Assignment: Please copy out the entries below exactly, beginning with the line that contains "Blogging (455, 80)" and ending with the line that contains "jeu en ligne (402, 1505)", and include nothing outside that span.

Extracted records:
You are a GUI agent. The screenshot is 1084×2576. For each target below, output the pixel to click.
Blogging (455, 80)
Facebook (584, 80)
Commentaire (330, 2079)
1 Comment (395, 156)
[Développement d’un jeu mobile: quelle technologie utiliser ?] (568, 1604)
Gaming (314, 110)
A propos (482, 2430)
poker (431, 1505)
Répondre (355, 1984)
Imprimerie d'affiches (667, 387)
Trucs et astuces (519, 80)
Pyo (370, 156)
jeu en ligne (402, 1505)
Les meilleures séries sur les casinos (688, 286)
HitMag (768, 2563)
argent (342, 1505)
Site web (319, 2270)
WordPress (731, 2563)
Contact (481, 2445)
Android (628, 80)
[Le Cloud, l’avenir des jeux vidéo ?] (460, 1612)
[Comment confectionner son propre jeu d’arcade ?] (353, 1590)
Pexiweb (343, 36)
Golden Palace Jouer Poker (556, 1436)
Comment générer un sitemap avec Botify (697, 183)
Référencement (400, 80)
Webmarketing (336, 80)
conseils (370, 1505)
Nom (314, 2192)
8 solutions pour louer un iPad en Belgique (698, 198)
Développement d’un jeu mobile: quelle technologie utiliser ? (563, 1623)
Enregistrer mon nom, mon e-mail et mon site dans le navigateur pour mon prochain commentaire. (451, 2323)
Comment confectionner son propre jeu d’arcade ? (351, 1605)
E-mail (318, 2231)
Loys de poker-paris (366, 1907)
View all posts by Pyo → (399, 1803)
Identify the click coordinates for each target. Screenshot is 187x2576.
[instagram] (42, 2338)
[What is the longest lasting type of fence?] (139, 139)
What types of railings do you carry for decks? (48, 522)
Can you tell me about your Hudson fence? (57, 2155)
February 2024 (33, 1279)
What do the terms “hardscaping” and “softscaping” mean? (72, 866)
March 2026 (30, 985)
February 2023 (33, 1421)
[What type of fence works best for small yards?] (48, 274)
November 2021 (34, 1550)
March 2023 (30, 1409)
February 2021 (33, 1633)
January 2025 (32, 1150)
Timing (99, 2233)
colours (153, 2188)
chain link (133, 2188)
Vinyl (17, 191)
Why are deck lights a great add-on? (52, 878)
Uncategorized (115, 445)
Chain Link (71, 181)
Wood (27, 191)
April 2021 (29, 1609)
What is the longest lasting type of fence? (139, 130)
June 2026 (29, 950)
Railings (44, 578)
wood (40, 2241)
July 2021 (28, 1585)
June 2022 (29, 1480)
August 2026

Result of this task:
Blogging (455, 80)
Facebook (584, 80)
Commentaire (330, 2079)
1 Comment (395, 156)
[Développement d’un jeu mobile: quelle technologie utiliser ?] (568, 1604)
Gaming (314, 110)
A propos (482, 2430)
poker (431, 1505)
Répondre (355, 1984)
Imprimerie d'affiches (667, 387)
Trucs et astuces (519, 80)
Pyo (370, 156)
jeu en ligne (402, 1505)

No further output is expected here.